▶ _Texto del documento_
—————
En el caso de la postmodernidad, entonces, los hechos o acontecimientos tomarían relevancia en función de un “puro presente” que ya no se remonta ni a un origen mítico, como en el caso de las sociedades tradicionales, ni a una etapa de un proceso progresivo hacia la libertad del hombre, como fue planteado por los teóricos de la Modernidad.

2.2 Interpretación del “sufrimiento”

Como venimos exponiendo, para el hombre de las culturas tradicionales, “vivir”, es vivir conforme a los arquetipos, a los modelos metaterrenales, que remiten a un momento mítico. Esto significaba, además, vivir respetando una “ley”, que, por supuesto, remitía a una revelación hecha in illio tempore por una divinidad.

Pero, teniendo en cuenta este cuadro, ¿qué significaba para este hombre la catástrofe, el padecimiento y el dolor? Desde los rigores del clima (sequía, inundación, tempestad), las invasiones (incendio, esclavitud, humillación) hasta las injusticias sociales, etc., cualquiera fueran la naturaleza y la causa aparente, todo padecimiento tenía un sentido. Si todos estos padecimientos pudieron ser soportados, no era por causas arbitrarias o desconocidas. El primitivo que ve su campo devastado por la sequía o su hijo enfermo, sabe que eso no se debe al azar, sino a acciones mágicas o demoníacas. Así, recurre al brujo para eliminar cualquier maleficio o al sacerdote para que los Dioses le sean favorables. Recién cuando estos recursos han fracasado, es cuando invoca la ayuda del Ser Supremo. Éste no interviene si no es en última instancia, cuando ya no queda otra alternativa.

El sufrimiento puede provenir de la acción mágica de un enemigo, de una infracción a un tabú, del paso por una zona nefasta, de la cólera de algún Dios, o de la voluntad o del enojo del Ser Supremo. No se concibe entonces el sufrimiento no provocado, lo que permite hacer llevadera esta “caída en la historia”. El primitivo lucha contra ese “sufrimiento” con todos los medios mágicos y religiosos a su alcance justamente porque ese sufrimiento no es absurdo. En cuanto el sacerdote o el mago encuentran la causa de él, el sufrimiento tiene sentido, es integrado a un sistema y explicado.

Tomando el ejemplo que nos proporciona Mircea Eliade en su libro:

“…los hindúes elaboraron tempranamente una concepción de la causalidad universal, el karma, que explica los acontecimientos y padecimientos actuales del individuo, y a un mismo tiempo explica la necesidad de las transmigraciones. A la luz de la ley del karma, los sufrimientos no sólo hallan un sentido, sino que adquieren también un valor positivo (…) puesto que sólo de este modo es posible recordar y liquidar una parte de la deuda cármica que pesa sobre el individuo y decide el ciclo de sus existencias futuras. Según la concepción hindú, todo hombre nace con una deuda, pero con la libertad de contraer otras nuevas. (…) El karma garantiza que todo cuanto se produce en el mundo ocurre de conformidad con la ley inmutable de causa o efecto…”
—————
▶ _Material proporcionado_

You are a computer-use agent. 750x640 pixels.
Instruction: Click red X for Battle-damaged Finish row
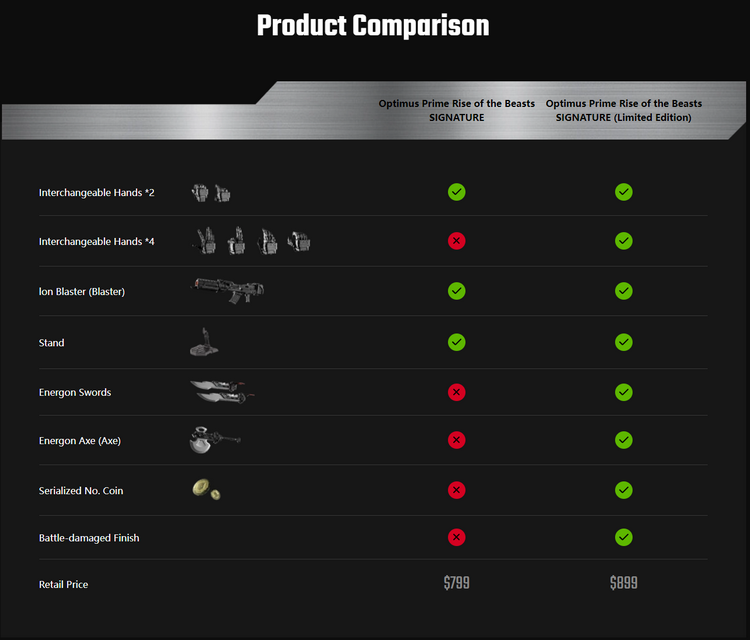pos(457,538)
—————
▶ _Tarea indicada 1_
Reproduce el fragmento del texto sobre el sufrimiento que va de "2.2 Interpretación del" a "por una divinidad.", ambos incluidos.
▶ _Tarea indicada 2_
Según el texto sobre el sufrimiento, ¿con qué nace todo hombre de acuerdo con la concepción hindú?

▶ _Respuesta completa 1_
2.2 Interpretación del “sufrimiento”

Como venimos exponiendo, para el hombre de las culturas tradicionales, “vivir”, es vivir conforme a los arquetipos, a los modelos metaterrenales, que remiten a un momento mítico. Esto significaba, además, vivir respetando una “ley”, que, por supuesto, remitía a una revelación hecha in illio tempore por una divinidad.

▶ _Respuesta completa 2_
Nace con una deuda, pero con la libertad de contraer otras nuevas.